Anita C Benoit, Jaime Younger, Kerrigan Beaver, Randy Jackson, Mona Loutfy, Renée Masching, Tony Nobis, Earl Nowgesic, Doe O’Brien-Teengs, Wanda Whitebird, Art Zoccole, Mark Hull, Denise Jaworsky, Anita Rachlis, Sean Rourke, Ann N Burchell, Curtis Cooper, Robert Hogg, Marina B Klein, Nima Machouf, Julio Montaner, Chris Tsoukas, Janet Raboud, Building Bridges, the Canadian Observational Cohort Collaboration

Corresponding author name: Janet Raboud
Corresponding author e-mail: jraboud@uhnresearch.ca

Citation: Antiviral Therapy 2017; 22:325-335
doi: 10.3851/IMP3114

Date accepted: 21 November 2016
Date published online: 07 December 2016


Background: This study compared time to virological suppression and rebound between Indigenous and non-Indigenous individuals living with HIV in Canada initiating combination antiretroviral therapy (cART).
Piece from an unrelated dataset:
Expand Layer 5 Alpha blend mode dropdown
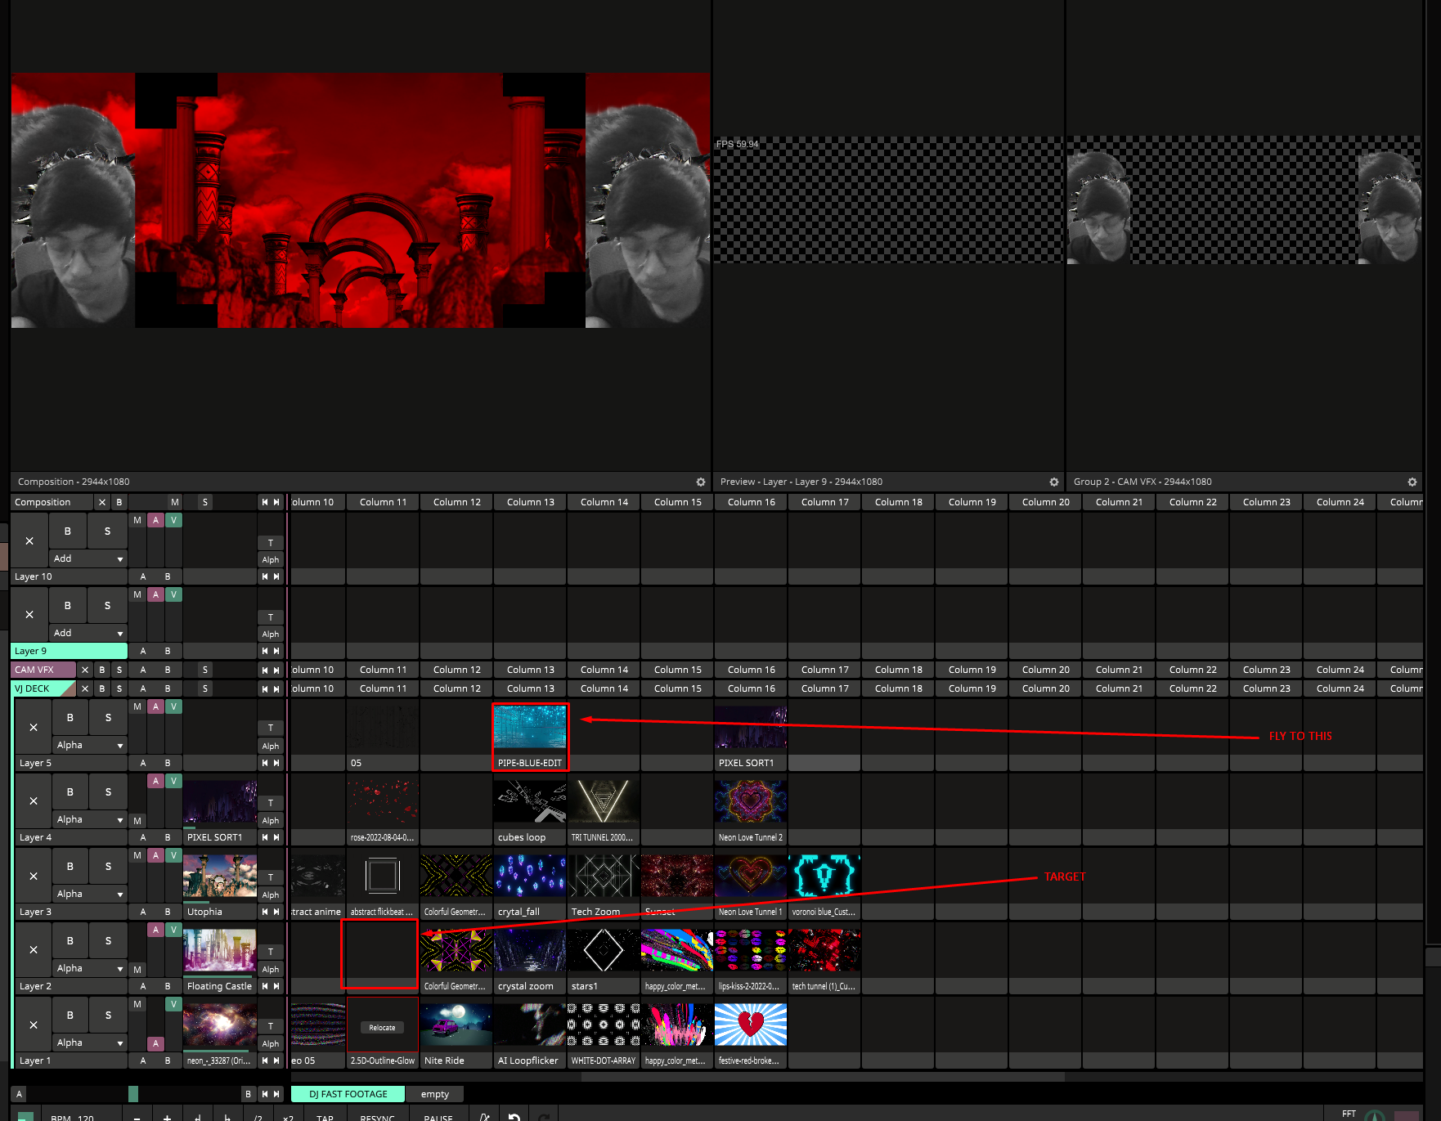This screenshot has height=1121, width=1441. tap(88, 745)
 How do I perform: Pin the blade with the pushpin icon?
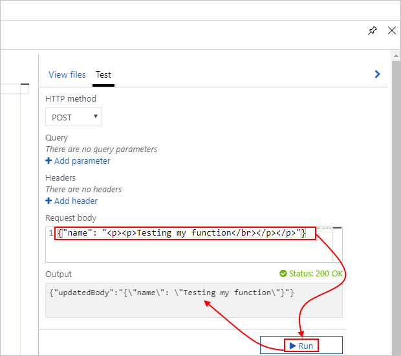click(373, 30)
Methods: Data were from the Canadian Observational Cohort collaboration; eight studies of treatment-naive persons with HIV initiating cART after 1/1/2000. Fine and Gray models were used to estimate the effect of ethnicity on time to virological suppression (two consecutive viral loads [VLs] <50 copies/ml at least 3 months apart) after adjusting for the competing risk of death and time until virological rebound (two consecutive VLs >200 copies/ml at least 3 months apart) following suppression.

Results: Among 7,080 participants were 497 Indigenous persons of whom 413 (83%) were from British Columbia. The cumulative incidence of suppression 1 year after cART initiation was 54% for Indigenous persons, 77% for Caucasian and 80% for African, Caribbean or Black (ACB) persons. The cumulative incidence of rebound 1 year after suppression was 13% for Indigenous persons, 6% for Caucasian and 7% for ACB persons. Indigenous persons were less likely to achieve suppression than Caucasian participants (aHR=0.58, 95% CI 0.50, 0.68), but not more likely to experience rebound (aHR=1.03, 95% CI 0.84, 1.27) after adjusting for age, gender, injection drug use, men having sex with men status, province of residence, baseline VL and CD4+ T-cell count, antiretroviral class and year of cART initiation.

Conclusions: Lower suppression rates among Indigenous persons suggest a need for targeted interventions to improve HIV health outcomes during the first year of treatment when suppression is usually achieved.